***** Stored data *****

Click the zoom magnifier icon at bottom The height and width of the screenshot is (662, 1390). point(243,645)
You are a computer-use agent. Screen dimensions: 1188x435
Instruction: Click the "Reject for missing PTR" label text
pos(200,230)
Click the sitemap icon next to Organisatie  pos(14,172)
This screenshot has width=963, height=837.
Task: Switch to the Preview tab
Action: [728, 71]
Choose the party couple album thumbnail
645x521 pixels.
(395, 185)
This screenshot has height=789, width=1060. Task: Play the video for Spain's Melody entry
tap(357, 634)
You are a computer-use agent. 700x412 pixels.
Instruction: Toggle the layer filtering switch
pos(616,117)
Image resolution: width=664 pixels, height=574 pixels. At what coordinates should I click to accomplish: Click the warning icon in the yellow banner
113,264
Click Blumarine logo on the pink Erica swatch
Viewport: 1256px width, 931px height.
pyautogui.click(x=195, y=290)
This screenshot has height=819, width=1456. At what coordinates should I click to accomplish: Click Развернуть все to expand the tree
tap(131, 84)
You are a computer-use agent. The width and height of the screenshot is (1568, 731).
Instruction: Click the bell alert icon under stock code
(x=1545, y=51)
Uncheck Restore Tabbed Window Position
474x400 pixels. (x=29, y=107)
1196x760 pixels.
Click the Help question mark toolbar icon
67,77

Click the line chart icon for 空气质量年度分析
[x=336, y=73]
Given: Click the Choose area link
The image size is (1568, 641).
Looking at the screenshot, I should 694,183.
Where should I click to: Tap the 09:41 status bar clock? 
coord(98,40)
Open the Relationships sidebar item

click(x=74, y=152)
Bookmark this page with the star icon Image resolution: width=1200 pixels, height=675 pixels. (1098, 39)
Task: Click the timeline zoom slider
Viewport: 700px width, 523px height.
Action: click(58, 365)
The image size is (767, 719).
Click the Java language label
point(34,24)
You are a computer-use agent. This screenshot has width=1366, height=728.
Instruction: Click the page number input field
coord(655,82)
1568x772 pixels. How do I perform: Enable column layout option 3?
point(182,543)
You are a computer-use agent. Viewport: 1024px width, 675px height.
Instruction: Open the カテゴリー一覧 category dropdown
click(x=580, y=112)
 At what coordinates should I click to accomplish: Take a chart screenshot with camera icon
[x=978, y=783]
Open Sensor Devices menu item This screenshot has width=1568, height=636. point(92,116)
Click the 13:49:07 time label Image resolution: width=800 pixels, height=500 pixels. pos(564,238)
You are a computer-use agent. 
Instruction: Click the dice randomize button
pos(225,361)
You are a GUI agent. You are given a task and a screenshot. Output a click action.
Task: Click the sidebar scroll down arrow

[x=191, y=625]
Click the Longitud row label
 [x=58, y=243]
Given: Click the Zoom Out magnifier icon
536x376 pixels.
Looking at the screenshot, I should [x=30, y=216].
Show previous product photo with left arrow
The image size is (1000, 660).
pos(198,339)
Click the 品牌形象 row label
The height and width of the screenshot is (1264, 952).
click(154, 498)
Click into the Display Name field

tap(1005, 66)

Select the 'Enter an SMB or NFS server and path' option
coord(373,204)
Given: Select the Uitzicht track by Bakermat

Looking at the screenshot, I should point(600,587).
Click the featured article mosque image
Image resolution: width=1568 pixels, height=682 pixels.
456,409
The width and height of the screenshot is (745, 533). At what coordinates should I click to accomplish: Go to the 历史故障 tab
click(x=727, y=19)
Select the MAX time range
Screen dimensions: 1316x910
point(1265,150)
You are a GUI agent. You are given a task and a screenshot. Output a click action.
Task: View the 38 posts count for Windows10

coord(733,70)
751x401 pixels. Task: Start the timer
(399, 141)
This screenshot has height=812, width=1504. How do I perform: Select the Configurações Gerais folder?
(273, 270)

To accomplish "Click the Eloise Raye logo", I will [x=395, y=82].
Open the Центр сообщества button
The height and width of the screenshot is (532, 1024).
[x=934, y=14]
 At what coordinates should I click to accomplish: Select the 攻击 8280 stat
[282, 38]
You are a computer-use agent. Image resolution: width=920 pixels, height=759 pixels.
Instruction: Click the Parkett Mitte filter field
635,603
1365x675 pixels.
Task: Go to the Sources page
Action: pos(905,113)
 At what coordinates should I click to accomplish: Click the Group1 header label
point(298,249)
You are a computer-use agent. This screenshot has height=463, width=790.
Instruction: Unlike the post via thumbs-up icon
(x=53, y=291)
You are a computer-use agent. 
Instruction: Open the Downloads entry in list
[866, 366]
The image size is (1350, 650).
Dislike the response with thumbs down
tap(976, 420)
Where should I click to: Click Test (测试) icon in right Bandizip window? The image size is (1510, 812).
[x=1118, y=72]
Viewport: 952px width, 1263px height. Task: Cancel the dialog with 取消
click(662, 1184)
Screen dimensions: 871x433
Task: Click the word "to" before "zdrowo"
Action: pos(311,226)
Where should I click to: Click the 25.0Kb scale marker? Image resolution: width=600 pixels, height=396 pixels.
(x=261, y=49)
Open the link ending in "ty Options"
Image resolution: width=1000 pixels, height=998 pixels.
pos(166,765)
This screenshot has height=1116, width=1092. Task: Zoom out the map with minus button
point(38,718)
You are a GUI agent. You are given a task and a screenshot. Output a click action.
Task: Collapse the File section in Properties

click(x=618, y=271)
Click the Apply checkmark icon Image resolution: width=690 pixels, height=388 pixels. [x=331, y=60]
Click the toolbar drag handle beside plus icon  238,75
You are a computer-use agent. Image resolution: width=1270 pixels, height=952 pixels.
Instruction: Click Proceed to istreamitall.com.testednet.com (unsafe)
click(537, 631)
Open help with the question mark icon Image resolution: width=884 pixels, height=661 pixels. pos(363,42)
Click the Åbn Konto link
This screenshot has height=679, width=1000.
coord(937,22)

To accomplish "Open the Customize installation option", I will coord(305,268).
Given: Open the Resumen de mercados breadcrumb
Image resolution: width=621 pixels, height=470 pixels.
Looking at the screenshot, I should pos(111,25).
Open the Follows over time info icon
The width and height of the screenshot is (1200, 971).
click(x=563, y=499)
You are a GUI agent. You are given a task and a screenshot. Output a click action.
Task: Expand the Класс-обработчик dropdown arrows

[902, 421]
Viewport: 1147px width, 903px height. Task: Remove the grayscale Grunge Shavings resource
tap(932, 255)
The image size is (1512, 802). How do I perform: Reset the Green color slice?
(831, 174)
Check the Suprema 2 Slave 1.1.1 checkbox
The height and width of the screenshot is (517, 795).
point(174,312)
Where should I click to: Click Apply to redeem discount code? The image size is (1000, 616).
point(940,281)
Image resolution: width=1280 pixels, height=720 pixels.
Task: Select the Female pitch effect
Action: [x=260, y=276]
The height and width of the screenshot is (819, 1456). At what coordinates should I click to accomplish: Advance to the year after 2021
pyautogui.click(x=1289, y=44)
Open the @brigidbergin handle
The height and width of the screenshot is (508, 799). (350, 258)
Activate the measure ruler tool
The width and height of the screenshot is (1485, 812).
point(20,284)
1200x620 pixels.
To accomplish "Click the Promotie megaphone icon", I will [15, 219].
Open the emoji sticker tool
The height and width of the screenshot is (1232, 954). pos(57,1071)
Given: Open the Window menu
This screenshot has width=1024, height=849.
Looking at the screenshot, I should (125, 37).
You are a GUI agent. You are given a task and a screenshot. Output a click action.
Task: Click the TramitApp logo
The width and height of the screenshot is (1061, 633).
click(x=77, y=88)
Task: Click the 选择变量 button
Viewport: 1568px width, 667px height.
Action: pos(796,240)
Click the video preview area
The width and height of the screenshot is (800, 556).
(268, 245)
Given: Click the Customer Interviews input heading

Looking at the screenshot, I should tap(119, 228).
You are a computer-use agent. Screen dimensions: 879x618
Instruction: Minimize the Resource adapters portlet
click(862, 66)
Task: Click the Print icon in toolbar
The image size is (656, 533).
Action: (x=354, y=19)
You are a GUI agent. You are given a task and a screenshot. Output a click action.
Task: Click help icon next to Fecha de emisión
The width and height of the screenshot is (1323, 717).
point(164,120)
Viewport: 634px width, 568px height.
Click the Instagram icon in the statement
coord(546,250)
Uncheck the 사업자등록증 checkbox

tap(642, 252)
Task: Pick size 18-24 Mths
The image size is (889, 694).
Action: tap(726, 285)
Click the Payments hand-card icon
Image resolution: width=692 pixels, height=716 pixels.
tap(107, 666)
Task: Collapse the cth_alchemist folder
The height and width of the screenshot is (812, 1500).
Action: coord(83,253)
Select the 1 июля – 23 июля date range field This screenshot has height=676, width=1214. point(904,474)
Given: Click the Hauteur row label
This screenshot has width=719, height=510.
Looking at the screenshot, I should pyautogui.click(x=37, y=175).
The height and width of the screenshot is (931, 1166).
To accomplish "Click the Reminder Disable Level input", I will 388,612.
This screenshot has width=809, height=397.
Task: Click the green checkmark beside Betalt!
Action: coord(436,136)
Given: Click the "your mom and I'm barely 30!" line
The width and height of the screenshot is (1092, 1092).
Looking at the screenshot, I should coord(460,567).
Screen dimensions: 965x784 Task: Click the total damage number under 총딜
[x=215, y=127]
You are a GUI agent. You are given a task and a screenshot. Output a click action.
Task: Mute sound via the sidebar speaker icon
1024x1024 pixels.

*****

- [Task goal]
Repeat word for word the lines above that run from the line containing "751x401 pixels. Task: Start the timer" through the line containing "You are a computer-use agent. Image resolution: width=920", both ends included, and nothing else.

- [Response to the exercise]
751x401 pixels. Task: Start the timer
(399, 141)
This screenshot has height=812, width=1504. How do I perform: Select the Configurações Gerais folder?
(273, 270)

To accomplish "Click the Eloise Raye logo", I will [x=395, y=82].
Open the Центр сообщества button
The height and width of the screenshot is (532, 1024).
[x=934, y=14]
 At what coordinates should I click to accomplish: Select the 攻击 8280 stat
[282, 38]
You are a computer-use agent. Image resolution: width=920 pixels, height=759 pixels.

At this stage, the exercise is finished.